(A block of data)
========================

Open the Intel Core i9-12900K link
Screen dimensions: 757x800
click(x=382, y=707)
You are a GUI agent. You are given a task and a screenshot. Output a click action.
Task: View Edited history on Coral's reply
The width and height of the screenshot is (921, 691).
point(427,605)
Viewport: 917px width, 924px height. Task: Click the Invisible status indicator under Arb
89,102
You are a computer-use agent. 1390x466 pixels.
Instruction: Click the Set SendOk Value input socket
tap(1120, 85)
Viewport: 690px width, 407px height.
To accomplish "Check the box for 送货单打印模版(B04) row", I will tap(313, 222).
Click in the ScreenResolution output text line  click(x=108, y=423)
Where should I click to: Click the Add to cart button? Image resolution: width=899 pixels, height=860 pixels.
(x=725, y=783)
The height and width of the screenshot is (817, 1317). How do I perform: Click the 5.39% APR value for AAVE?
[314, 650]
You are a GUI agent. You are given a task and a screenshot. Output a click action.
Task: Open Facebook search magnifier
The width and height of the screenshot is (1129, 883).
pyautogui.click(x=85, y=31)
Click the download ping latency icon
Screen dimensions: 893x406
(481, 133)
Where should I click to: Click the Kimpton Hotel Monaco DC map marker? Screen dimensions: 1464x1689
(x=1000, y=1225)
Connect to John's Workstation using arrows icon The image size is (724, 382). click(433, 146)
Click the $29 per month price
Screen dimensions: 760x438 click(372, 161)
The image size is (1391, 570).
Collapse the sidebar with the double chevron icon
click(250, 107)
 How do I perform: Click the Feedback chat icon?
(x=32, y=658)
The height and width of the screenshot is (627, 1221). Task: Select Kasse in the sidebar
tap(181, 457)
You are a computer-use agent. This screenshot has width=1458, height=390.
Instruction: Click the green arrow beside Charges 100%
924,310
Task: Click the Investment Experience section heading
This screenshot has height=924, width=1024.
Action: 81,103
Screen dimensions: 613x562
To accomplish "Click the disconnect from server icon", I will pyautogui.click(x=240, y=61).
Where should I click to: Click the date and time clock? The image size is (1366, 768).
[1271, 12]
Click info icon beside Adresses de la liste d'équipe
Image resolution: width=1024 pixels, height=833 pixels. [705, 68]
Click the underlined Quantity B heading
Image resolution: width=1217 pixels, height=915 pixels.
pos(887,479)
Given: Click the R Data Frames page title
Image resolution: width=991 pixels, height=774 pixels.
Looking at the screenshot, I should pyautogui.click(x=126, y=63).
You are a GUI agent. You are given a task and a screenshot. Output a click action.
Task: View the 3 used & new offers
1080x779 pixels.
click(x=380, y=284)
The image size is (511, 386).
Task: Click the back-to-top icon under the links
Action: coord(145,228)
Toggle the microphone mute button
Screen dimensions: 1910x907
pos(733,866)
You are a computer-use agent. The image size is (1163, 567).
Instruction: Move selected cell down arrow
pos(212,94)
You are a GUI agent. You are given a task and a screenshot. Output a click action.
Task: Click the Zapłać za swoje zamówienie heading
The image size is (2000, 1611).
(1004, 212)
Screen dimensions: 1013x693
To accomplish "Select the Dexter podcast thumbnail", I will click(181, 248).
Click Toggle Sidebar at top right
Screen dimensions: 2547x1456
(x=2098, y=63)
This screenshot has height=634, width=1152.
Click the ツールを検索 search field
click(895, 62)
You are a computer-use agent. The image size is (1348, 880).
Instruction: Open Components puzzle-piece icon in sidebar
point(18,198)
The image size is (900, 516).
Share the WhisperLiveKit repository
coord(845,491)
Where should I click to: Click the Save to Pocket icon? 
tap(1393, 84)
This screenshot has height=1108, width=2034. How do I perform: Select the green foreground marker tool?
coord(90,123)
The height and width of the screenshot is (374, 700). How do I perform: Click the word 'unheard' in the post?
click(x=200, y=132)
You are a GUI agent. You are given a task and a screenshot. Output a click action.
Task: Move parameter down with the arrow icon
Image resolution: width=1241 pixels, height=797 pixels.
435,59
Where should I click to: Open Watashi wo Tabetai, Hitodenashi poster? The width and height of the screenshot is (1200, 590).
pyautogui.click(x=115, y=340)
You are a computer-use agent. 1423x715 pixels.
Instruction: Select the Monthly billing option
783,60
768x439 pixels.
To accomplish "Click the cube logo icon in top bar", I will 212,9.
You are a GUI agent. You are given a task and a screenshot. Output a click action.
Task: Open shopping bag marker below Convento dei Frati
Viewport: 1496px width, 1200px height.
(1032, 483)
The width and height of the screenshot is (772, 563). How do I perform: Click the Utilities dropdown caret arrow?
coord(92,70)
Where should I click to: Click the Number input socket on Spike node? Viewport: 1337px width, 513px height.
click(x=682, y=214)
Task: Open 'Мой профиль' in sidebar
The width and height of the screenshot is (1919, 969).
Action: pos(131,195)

========================

Render the lines of the items from the one containing "Where should I click to: Open" through the last line as a JSON list of strings, one string per line and both ends included. Omit any blank lines.

[
  "Where should I click to: Open Watashi wo Tabetai, Hitodenashi poster? The width and height of the screenshot is (1200, 590).",
  "pyautogui.click(x=115, y=340)",
  "You are a computer-use agent. 1423x715 pixels.",
  "Instruction: Select the Monthly billing option",
  "783,60",
  "768x439 pixels.",
  "To accomplish \"Click the cube logo icon in top bar\", I will 212,9.",
  "You are a GUI agent. You are given a task and a screenshot. Output a click action.",
  "Task: Open shopping bag marker below Convento dei Frati",
  "Viewport: 1496px width, 1200px height.",
  "(1032, 483)",
  "The width and height of the screenshot is (772, 563). How do I perform: Click the Utilities dropdown caret arrow?",
  "coord(92,70)",
  "Where should I click to: Click the Number input socket on Spike node? Viewport: 1337px width, 513px height.",
  "click(x=682, y=214)",
  "Task: Open 'Мой профиль' in sidebar",
  "The width and height of the screenshot is (1919, 969).",
  "Action: pos(131,195)"
]